Henri Matisse, the famous painter, was painting a model. A guest in his studio looked at the model, looked at the painting, then looked at Matisse and said, “You got her arm wrong.” Matisse looked at the model, smiled, and then gestured to the canvas and responded, “You see my friend, this, is a painting.”
The knowledge of whether the artist did what they wanted to do is vital for the kind of collaboration required on film sets because it allows for a degree of objectivity. I once watched a generous director ask an actor if he was good with the last take and ready to move on. The actor thought for a moment and said, “No, I wanna try something. Do we have time for one more take?”

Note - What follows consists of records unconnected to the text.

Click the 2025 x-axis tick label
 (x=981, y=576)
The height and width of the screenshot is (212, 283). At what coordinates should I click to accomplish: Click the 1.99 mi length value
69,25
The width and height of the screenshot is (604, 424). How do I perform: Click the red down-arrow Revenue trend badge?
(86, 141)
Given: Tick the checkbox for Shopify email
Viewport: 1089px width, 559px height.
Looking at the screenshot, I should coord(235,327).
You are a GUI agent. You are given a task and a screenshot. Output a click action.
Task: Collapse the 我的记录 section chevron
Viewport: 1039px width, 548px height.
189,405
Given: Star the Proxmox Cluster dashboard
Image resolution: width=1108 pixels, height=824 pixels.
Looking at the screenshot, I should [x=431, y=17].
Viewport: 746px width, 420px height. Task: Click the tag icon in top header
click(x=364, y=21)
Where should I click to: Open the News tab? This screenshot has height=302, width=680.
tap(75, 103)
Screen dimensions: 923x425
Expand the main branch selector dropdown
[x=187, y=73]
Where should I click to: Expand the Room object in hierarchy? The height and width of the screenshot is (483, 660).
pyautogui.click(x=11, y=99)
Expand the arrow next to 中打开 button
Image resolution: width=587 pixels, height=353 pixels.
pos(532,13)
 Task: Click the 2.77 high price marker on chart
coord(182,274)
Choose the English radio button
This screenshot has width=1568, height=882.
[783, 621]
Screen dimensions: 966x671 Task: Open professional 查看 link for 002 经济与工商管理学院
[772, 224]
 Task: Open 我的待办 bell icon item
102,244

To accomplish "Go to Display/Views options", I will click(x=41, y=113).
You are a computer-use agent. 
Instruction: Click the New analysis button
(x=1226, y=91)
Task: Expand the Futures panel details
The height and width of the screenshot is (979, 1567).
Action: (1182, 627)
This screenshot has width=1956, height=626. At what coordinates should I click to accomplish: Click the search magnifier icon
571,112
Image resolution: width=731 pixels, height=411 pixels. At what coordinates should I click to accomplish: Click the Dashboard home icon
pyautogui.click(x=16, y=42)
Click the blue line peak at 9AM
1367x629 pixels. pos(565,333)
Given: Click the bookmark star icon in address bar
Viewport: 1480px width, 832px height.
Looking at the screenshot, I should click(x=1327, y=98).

Without the ability to answer the question, “Did I do what I wanted to do?” the actor would’ve been the equivalent of a deferential child waiting for the director’s approval to move on instead of a collaborator who was part of the whole, free and willing to take risks to capture just the right brush stroke.
If an actor is able to set specific goals in a scene, then they can measure them. If you decide in a scene to work on subtext, for example, then ask yourself afterward, “Did I do what I wanted to do, work on the subtext?” Then you may evaluate your focus on the inner life of the scene and assess if the inner action colored the text in a way that is beautiful and true (or if you lost concentration and became distracted by something else).
Regardless of the answer, you will have a qualitative measurement about the relationship of subtext to the scene (or your own ability to concentrate). Most importantly, you will be breaking the cycle of reading the reviews to determine how good you are, and instead possess the freedom to paint the world truly, as you see it.